Britain’s first time buyers may soon be a thing of the past as the next generation of home owners face a life-time of renting - a prospect that worries well over 80 percent of the population according to the latest YouGov poll.
The survey, conducted for the New Homes Marketing Board (NHMB), has found that despite the rising house prices and short supply of available homes, more and more people are determined to get onto the property ladder. This desire has seen mortgage lenders report a huge rise in 100% mortgages as first time buyers struggle to save up their deposits.
Mortgage Advice Bureau (MAB) has said that demand for its 100 percent mortgages doubled in the first nine months of this year, compared with the same period last year while the number of buyers taking out mortgages in excess of 100 percent rose by a further 45 percent.
Other brokers and mortgage lenders have reported a similar trend. The Co-operative Bank has seen a 30 percent rise in 100 percent mortgages as a proportion of its first-time buyer lending since the start of this year while Alliance and Leicester has found a willing market for its new mortgage launched in April which offers loan-to-values of up to 125 percent. Likewise, Abbey, which only entered the market last month, has announced that it has been “pleased with the take-up” of its 100% mortgage deal.
What’s more, increased competition has helped reduce the interest rates on these types of loans, however, the concern is that there will eventually be a premium to pay for these mortgages and this is likely to move higher following the credit squeeze.
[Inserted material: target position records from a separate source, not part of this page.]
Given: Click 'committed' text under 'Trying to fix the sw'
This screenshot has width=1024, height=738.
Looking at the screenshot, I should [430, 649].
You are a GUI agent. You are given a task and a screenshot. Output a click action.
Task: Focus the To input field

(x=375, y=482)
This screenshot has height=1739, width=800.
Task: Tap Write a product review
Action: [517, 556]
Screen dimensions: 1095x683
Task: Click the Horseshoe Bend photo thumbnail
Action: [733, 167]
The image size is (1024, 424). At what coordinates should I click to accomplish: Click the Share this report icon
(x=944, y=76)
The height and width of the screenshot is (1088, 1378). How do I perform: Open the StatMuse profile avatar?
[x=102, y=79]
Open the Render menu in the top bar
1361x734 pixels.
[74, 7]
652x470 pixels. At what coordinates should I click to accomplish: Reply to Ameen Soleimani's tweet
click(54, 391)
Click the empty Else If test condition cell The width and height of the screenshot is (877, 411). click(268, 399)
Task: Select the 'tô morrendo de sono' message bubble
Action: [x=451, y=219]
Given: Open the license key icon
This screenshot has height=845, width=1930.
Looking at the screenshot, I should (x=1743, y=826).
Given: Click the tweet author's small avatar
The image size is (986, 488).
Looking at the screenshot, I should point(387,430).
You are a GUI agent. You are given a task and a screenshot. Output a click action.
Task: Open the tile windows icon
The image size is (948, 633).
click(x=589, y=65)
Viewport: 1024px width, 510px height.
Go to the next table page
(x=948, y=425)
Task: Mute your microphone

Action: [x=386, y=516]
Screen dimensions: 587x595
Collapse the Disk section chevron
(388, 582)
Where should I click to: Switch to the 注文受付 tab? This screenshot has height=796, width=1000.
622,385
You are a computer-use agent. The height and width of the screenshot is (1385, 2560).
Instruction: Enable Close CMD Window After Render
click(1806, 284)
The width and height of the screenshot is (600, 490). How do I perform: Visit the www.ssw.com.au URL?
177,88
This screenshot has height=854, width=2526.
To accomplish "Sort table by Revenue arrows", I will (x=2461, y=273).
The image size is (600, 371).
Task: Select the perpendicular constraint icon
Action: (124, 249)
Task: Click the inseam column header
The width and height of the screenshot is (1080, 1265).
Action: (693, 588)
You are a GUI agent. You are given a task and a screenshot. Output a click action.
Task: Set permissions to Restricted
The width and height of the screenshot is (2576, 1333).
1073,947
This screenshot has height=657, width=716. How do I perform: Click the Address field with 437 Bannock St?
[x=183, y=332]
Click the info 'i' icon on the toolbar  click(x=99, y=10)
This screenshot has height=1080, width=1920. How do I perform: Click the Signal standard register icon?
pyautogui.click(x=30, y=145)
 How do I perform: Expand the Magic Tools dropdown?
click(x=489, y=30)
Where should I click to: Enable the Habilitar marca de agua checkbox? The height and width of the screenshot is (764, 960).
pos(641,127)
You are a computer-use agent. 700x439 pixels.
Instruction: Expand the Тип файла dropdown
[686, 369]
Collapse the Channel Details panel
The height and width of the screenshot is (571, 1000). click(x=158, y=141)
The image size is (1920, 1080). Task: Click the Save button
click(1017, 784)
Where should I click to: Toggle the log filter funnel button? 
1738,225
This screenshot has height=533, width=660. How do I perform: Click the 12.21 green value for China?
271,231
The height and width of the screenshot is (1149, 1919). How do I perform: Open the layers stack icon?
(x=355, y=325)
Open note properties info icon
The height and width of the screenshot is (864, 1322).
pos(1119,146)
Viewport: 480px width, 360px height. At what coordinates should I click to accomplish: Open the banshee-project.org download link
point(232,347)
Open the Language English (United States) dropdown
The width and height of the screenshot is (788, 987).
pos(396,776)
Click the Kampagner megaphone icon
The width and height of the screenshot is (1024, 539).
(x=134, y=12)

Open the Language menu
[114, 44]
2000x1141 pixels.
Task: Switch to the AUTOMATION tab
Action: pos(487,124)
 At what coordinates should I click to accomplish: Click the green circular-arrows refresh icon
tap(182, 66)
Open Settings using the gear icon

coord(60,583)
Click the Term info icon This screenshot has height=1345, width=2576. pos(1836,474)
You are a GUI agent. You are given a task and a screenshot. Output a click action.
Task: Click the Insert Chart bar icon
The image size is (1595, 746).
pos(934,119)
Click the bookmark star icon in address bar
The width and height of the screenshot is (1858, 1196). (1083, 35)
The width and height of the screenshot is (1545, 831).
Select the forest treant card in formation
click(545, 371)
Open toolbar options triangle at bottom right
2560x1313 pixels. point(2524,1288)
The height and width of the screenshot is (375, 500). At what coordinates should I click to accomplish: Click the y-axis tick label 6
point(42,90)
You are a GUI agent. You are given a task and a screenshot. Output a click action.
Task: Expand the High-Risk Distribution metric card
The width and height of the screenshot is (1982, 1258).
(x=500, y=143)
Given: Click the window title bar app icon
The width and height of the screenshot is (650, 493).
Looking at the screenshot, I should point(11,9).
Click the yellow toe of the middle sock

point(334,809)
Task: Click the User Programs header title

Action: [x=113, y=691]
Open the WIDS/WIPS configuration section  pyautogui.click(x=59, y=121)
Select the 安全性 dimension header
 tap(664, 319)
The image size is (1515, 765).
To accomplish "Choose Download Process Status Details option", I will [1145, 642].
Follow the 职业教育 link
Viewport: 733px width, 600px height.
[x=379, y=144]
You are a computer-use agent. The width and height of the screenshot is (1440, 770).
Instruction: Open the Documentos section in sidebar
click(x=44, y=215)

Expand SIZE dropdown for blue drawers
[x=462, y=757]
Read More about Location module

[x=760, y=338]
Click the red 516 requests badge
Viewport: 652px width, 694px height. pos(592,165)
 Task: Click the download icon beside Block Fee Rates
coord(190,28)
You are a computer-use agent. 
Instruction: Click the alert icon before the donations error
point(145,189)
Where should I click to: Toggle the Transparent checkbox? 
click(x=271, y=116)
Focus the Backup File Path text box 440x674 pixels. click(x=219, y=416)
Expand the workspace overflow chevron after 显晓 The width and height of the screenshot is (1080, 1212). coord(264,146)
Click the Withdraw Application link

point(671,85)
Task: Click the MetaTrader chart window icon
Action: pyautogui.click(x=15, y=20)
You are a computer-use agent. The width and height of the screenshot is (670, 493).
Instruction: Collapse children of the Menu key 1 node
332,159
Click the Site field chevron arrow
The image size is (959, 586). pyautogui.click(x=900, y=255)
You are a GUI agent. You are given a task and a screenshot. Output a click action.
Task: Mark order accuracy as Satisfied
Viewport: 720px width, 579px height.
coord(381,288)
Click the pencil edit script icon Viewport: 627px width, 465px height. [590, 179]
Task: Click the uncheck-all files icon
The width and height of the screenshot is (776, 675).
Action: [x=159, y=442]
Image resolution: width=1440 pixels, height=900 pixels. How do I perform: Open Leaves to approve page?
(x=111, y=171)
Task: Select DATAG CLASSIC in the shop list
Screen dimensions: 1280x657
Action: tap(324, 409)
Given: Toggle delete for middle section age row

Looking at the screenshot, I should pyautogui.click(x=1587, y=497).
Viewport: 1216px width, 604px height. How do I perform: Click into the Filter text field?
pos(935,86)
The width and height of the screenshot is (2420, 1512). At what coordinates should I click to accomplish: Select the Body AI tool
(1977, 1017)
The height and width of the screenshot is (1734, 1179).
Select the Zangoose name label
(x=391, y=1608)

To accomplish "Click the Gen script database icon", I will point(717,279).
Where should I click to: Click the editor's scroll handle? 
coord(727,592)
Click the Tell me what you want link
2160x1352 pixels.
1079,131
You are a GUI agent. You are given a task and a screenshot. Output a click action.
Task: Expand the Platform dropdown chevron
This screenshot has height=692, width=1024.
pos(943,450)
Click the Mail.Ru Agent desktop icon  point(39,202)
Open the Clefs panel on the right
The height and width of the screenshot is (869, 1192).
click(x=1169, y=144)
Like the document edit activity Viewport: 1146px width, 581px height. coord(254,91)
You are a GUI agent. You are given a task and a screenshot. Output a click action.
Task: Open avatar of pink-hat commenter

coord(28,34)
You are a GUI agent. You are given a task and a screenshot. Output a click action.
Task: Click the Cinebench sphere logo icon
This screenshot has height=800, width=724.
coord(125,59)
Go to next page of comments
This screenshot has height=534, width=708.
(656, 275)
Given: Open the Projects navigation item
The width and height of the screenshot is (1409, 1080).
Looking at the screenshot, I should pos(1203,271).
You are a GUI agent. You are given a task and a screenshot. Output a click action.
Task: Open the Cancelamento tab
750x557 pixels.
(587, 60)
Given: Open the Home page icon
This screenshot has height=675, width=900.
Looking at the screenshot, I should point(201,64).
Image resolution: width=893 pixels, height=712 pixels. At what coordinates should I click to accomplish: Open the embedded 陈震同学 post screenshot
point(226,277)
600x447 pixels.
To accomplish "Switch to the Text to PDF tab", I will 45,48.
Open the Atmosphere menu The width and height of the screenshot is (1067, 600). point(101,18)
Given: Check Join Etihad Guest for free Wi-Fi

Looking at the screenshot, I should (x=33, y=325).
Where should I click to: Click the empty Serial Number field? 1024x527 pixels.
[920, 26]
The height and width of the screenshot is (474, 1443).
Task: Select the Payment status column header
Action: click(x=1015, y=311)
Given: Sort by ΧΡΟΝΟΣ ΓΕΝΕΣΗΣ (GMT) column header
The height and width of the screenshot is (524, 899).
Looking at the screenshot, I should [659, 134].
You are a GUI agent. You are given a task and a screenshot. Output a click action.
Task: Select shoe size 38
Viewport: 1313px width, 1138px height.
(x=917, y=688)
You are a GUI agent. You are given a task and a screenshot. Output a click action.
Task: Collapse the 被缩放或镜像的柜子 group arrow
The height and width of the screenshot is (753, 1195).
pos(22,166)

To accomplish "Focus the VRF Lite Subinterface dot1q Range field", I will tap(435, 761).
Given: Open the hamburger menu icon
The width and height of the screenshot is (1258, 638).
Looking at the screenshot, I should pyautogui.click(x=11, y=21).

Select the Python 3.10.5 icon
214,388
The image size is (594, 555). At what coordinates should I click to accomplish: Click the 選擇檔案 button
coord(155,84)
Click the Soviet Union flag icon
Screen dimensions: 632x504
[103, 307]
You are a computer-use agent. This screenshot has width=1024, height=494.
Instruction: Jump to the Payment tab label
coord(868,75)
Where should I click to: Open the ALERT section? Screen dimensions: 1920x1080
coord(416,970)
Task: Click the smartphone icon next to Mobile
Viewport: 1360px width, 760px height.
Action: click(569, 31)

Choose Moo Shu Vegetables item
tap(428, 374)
Already, a number of smaller lenders have taken steps to withdraw products over the last month while rates for others have started creep up.
Brian Murphy, Head of Lending at the MAB, comments: “The need for 100% LTV mortgages has never been more apparent than over the past year. Interest rates have been forced to rise to rein in inflation and slow ever increasing house prices and as a result, buyers have been stretched to the hilt.”
Government incentives, such as scrapping stamp duty on first homes or raising the threshold to £250,000, are being seen as too little too late and first time buyers are being left with little option but to take out huge mortgages if they are ever going to be property owners.
David Pretty, New Homes Marketing Board Chairman adds: “We’re now looking at a situation where perhaps the lost generation of people who can’t afford to buy the home they need today may not be able to afford to rent a decent home in the future either - and that’s a social time bomb.”